XIX. Recht und Unrecht

Das Recht als Rasseschutz

Aber das Gemeinleben blieb ja nicht bei der ältesten Gleich­heit und Ungliederung stehen. Selbst wenn nur fried­liche Ausbreitung, noch ganz auf dem alten mutter­recht­lichen Boden, die Horde sich allmählich zum Stamme  auswachsen liess, da musste eine Lockerung des Gesamtgefüges eintreten, da zerfiel die Rasse bald in Unterrassen, wie das Land in ein­zel­ne Gebiete, und diese Sippen und Landschaften schieden sich doch je länger, je mehr. Da mochte als Grundsatz immer noch die Gemeinehe und der Gemeinbesitz herrschen, die Gewalt der Tatsachen wies doch jedem dieser geringeren so­zia­len Gebilde seinen Wirkungskreis zu, aus dem der Einfluss der andern möglichst ausgeschlossen war; und kam es denn doch zu Eingriffen so kam es auch zu Gewalttaten; innere Zwis­tig­kei­ten, Bruderkriege sind die Folge und sprechen deutlich von der Zerspaltung der Rasse. Der Gesamtstaat ist schon zersetzt, aber nach aussen sucht er sich immer noch zu erhalten, und im Innern ist noch nichts an der grundsätzlichen Stellung des Ein­zelnen verändert: jeder Mitlebende hat auf Grund seines Blutes das gleiche Teil am besiedelten Besitz und an den Weibern der Sippe.

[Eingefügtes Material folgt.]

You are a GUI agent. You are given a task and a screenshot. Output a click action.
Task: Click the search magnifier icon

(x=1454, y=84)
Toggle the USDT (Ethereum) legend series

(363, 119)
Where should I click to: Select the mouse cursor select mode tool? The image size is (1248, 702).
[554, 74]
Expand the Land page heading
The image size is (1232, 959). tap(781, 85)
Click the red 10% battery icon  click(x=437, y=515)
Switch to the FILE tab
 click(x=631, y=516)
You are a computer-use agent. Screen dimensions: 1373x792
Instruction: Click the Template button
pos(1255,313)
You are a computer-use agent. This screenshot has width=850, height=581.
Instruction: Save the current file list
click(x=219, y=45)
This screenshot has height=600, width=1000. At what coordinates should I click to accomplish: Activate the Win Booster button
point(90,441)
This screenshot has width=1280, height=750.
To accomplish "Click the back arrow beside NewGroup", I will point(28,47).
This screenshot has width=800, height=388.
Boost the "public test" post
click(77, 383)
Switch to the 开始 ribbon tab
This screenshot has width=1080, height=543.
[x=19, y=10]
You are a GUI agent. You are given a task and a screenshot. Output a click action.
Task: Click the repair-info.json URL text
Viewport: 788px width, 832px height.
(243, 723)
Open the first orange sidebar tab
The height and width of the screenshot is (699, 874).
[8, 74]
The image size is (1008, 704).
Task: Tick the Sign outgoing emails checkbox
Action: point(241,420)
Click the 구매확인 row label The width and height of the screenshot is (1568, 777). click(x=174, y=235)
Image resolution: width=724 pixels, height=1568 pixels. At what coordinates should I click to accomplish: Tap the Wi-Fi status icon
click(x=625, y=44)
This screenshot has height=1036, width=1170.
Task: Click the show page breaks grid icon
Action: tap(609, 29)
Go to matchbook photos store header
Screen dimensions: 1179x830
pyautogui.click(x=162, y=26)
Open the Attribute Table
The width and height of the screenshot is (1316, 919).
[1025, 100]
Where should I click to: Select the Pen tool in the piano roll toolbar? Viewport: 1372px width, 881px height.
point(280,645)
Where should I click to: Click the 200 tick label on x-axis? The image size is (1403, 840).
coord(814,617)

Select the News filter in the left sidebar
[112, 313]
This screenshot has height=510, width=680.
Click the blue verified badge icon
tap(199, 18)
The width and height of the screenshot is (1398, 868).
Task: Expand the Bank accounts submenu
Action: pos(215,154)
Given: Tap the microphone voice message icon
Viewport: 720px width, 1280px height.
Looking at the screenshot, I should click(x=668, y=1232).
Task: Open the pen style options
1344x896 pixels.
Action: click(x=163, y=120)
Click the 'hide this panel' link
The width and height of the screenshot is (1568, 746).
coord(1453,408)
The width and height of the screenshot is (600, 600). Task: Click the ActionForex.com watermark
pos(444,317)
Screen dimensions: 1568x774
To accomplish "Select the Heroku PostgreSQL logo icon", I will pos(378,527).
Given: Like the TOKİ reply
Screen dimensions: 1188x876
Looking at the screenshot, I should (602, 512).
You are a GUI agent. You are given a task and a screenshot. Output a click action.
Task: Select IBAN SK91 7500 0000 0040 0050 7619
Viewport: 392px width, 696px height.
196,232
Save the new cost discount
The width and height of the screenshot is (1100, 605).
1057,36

Erst wenn in den so geschwächten Gesamtstaat nun, unter Benutzung der Zwistigkeiten, andre Horden als Miteinwohner hineindrängen, oder, umgekehrt, ein grösserer oder kleinerer Bruchteil des Volkes auszieht, sich eine neue Heimat zu ero­bern und dann mitten in andre Völker gerät, dann beginnt eine einschneide Neubildung des Rechtes, ja dann, erst gewinnt es seinen vollen Sinn.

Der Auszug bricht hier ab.